20/05/2021 – Gli incaricati a contratto ai sensi dell’articolo 110 del Tuel non hanno diritto a porsi in aspettativa

Chi scrive, lo sostiene da sempre: il conferimento degli incarichi a contratto, ai sensi dell’articolo 110 del d.lgs 267/2000 non fa sorgere nell’incaricato alcun diritto all’aspettativa.

Il Ministero della Funzione Pubblica, col parere DFP-0025780-P-16/04/2021 molto opportunamente chiarisce le sia pur ovvie argomentazioni secondo le quali il comma 5 dell’articolo 110 non istituisce nessun diritto alla collocazione in aspettativa, bensì prevede per l’interessato una possibilità, condizionata alla concessione da parte del datore di lavoro.

Il parere di Palazzo Vidoni richiama la sentenza del Tar Marche, Sezione I, 94/2018, che sul punto esprime un’indicazione illuminante: la sussistenza del “principio generale secondo cui l’amministrazione di appartenenza deve sempre poter esprimere l’assenso all’impiego dei propri dipendenti presso altre amministrazioni“. Principio alla luce del quale la collocazione in aspettativa può essere configurata come diritto solo negli esclusivi, espressi e tassativi casi nei quali la legge lo disponga. Fattispecie che non ricorre nel caso dell’articolo 110, comma 5.

La Funzione Pubblica smentisce, quindi, la diffusissima, quanto erronea, opinione corrente in moltissime amministrazioni locali, secondo la quale esse sarebbero in una posizione di pati, subendo necessariamente il diritto dell’incaricato di andare in aspettativa in coincidenza con l’avvio del servizio presso altro ente.

Una convinzione erronea, basata su un’esegesi del testo dell’articolo 110, comma 5, del Tuel del tutto fuorviante e, anche, fondata su un presunto diritto del dipendente all’evoluzione e crescita professionale, che non potrebbero essere conculcati dal datore di lavoro.

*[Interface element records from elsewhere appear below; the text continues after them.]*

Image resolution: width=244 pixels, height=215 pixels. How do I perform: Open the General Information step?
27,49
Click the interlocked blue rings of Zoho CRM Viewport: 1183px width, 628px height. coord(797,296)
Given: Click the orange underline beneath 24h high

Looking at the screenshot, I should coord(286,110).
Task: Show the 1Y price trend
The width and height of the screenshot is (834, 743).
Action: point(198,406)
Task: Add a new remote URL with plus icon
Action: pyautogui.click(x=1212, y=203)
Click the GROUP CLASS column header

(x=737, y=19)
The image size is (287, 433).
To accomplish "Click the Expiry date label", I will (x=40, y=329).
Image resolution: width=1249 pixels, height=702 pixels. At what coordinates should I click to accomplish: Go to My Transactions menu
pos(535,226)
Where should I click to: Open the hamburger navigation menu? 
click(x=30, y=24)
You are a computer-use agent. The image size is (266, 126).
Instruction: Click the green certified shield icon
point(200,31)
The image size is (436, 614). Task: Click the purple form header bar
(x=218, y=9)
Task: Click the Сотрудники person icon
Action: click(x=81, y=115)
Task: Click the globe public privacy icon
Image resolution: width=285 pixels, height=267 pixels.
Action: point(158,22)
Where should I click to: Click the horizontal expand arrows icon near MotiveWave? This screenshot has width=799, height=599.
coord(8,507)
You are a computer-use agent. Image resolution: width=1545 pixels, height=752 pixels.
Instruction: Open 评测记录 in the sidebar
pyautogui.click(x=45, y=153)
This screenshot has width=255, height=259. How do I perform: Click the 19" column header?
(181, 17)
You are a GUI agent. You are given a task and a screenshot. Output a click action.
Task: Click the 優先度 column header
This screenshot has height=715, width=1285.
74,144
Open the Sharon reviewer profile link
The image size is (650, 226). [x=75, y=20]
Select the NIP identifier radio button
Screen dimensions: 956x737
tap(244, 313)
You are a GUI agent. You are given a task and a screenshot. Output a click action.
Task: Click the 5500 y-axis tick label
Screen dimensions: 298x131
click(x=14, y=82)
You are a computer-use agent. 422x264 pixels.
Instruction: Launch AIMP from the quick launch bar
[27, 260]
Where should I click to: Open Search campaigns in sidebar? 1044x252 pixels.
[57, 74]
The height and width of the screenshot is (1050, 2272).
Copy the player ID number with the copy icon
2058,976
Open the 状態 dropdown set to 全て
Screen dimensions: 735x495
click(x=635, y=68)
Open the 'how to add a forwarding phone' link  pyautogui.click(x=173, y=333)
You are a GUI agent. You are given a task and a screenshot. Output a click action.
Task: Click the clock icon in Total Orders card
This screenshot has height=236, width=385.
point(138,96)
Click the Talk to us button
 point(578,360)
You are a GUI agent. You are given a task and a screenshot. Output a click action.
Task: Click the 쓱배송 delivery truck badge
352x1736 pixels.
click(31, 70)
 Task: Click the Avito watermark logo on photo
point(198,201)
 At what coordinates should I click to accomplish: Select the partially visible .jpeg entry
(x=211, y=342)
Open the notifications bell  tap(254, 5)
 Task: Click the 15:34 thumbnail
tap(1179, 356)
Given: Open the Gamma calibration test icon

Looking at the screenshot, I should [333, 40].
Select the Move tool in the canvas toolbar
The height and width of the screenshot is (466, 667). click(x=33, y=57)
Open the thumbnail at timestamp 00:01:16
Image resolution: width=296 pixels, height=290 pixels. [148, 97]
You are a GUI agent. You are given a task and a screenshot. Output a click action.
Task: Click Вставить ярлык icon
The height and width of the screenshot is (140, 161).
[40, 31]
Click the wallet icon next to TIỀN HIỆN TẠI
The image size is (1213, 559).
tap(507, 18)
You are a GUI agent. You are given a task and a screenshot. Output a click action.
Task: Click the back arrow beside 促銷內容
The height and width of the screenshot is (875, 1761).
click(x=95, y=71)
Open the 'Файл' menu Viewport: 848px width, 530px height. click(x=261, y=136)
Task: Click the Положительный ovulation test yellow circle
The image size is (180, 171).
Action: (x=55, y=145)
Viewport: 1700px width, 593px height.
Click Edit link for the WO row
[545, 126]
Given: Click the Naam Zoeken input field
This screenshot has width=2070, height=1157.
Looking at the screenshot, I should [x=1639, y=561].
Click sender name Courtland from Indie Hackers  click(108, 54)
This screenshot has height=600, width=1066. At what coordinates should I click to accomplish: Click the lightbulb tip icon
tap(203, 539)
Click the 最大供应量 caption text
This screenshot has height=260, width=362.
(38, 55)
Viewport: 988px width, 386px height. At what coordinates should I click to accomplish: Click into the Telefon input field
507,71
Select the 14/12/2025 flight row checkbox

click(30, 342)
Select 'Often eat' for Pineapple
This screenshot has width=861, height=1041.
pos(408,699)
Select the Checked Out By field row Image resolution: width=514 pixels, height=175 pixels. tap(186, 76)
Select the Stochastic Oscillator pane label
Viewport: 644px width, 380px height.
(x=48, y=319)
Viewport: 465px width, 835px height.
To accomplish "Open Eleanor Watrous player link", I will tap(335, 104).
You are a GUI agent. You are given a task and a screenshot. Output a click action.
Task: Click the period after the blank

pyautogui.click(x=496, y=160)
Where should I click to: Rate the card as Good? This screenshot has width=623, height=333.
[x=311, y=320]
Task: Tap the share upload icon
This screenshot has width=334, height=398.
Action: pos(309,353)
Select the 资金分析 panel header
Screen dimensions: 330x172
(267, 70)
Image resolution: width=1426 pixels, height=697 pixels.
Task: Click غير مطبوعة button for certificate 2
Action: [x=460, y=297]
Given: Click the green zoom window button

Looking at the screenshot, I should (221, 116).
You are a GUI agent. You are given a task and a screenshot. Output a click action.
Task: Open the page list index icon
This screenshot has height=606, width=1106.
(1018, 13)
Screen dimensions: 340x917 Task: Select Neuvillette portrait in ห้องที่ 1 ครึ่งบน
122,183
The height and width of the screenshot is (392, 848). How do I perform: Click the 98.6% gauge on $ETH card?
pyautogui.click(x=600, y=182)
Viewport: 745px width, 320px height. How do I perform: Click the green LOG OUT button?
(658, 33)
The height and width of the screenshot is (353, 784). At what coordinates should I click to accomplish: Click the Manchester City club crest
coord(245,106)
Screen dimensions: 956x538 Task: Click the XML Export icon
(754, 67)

Le cose non stanno così. Un tempo, prima della riforma di alcuni anni fa, i dipendenti incaricati a contratto erano costretti a dimettersi; il nuovo testo del comma 5 dell’articolo 110 permette loro, invece, di chiedere l’aspettativa, per non dimettersi. Ma, se l’incaricato ritiene di non doversi sottoporre alla valutazione datoriale circa la possibilità di concedere o meno l’aspettativa o, in caso di diniego, considerasse comunque vantaggioso anche per la crescita professionale l’assunzione a contratto, può in ogni caso continuare a dimettersi e, quindi, assumere l’incarico a contratto.

Ma, la pubblica amministrazione non può essere costretta al giogo di chi in assoluta libertà pensi di poter utilizzare l’aspettativa come un diritto, creando poi problemi rilevantissimi di natura organizzativa ed operativa.

Sul tema, si riporta un articolo scritto poco tempo fa per la rivista La Gazzetta degli enti locali, sempre su un parere col quale Palazzo Vidoni aveva in effetti già anticipato le condivisibili opinioni espresse col parer commentato sopra:

La collocazione in aspettativa non è un diritto anche nel caso degli incarichi ex articoli 110 Tuel

Da molto tempo si trascina il dibattito in merito all’aspettativa prevista dall’articolo 110 del d.lgs 267/2000 per i dipendenti incaricati come dirigenti a contratto. Le alternative interpretative riguardano la configurazione dell’aspettativa come diritto potestativo del dipendente, al quale consegue un obbligo di patidell’amministrazione, cui si impone di subire una collocazione in aspettativa ex lege; oppure, la qualificazione dell’aspettativa pur sempre come mera aspettativa del lavoratore, condizionata alla concessione da parte del datore di lavoro.

La prima tesi si basa su un’interpretazione esclusivamente letterale del citato articolo 5 dell’articolo 110: “Per il periodo di durata degli incarichi di cui ai commi 1 e 2 del presente articolo nonché dell’incarico di cui all’articolo 108, i dipendenti delle pubbliche amministrazioni sono collocati in aspettativa senza assegni, con riconoscimento dell’anzianità di servizio”.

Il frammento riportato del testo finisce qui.